Os motores agrícolas evoluíram principalmente em design e desempenho, na busca por maior eficiência, economia, aumento de produtividade e sustentabilidade. Eles avançaram para acompanhar as novas demandas de mercado, legislações, combustíveis alternativos e tecnologias de alto rendimento, conforme o especialista de marketing e vendas motores da Valtra, Fernando Silva.

Motor AGCO

Entre as inovações está a eletronificação (inclusão de módulo e componentes eletrônicos nos motores para otimizar performance e atender emissões), além da injeção direta de combustível, que garante melhor aproveitamento da combustão e consumo de combustível. Outras evoluções foram a EGR (recirculação dos gases para reaproveitamento no motor e redução de poluentes para o meio ambiente), o SCR (sistema de pós-tratamento dos gases de escape, que converte os poluentes transformando-os em efluentes não nocivos) e as peças intercambiáveis entre motores. “Além dos turbos e intercoolers, que aumentam a eficiência e geram maior potência em um mesmo tamanho de motor ou até menor”, ressalta. 

O executivo aponta que os tratores e colheitadeiras foram as máquinas mais impactadas. Ele vislumbra que as tendências mais fortes devem seguir na linha da eficiência e da sustentabilidade. Motores que sejam mais econômicos e que gerem redução na emissão de poluentes. “Outro ponto de evolução é o aumento no nível de autonomia da máquina, que permite ao operador focar na operação de campo, sem se preocupar com a performance da máquina”, aponta.

Tecnologia embarcada 

O desafio da fonte de energia do motor, o combustível e a mão de obra escassa para manutenção têm sido drivers para o desenvolvimento de motores a combustão, segundo o gerente de Vendas, Marketing e Pós-vendas AGCO Power para Massey Ferguson, André Rocha. Ele revela que foram observados os perfis diferenciados dos clientes pequenos até grandes frotistas, usinas e diversas aplicações que vão do preparo de solo, gradeamento, plantio, transbordo e colheita, respeitando os diferenciais de região, como variação de temperatura e janelas curtas. “Foi possível atingir uma evolução considerável em termos de tecnologia embarcada, o que contribui com todos os aspectos de produtividade, vida útil, otimização no custo operacional para a produção e maior disponibilidade para evitar máquina parada. Além de promover soluções que prolonguem a vida útil do motor, consumo de fluidos, combustível otimizado e soluções cada vez mais integradas que trazem simplicidade de manutenções, rapidez e produtividade sustentável”, ressalta.

════

* **O que fazer**
- A) No texto sobre motores agrícolas, quais máquinas foram as mais impactadas?
- B) Reproduza fielmente o trecho do texto sobre motores agrícolas que vai de "Os motores agrícolas" até "Valtra, Fernando Silva.".

* **Trecho de dados**
════

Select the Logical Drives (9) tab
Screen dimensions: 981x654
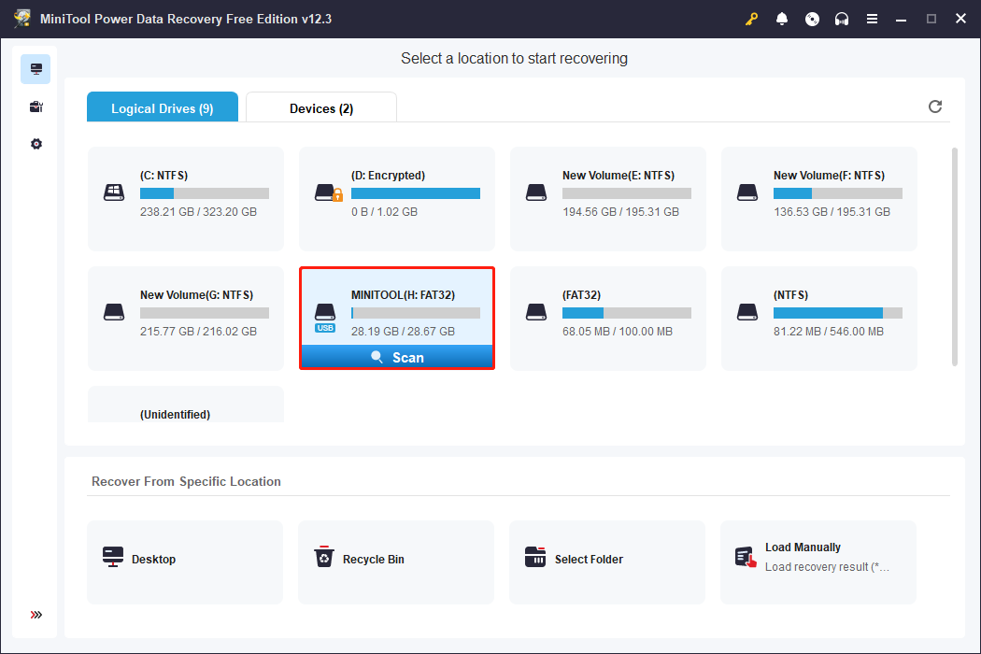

════

* **Respostas**
- A) Os tratores e as colheitadeiras.

- B)
Os motores agrícolas evoluíram principalmente em design e desempenho, na busca por maior eficiência, economia, aumento de produtividade e sustentabilidade. Eles avançaram para acompanhar as novas demandas de mercado, legislações, combustíveis alternativos e tecnologias de alto rendimento, conforme o especialista de marketing e vendas motores da Valtra, Fernando Silva.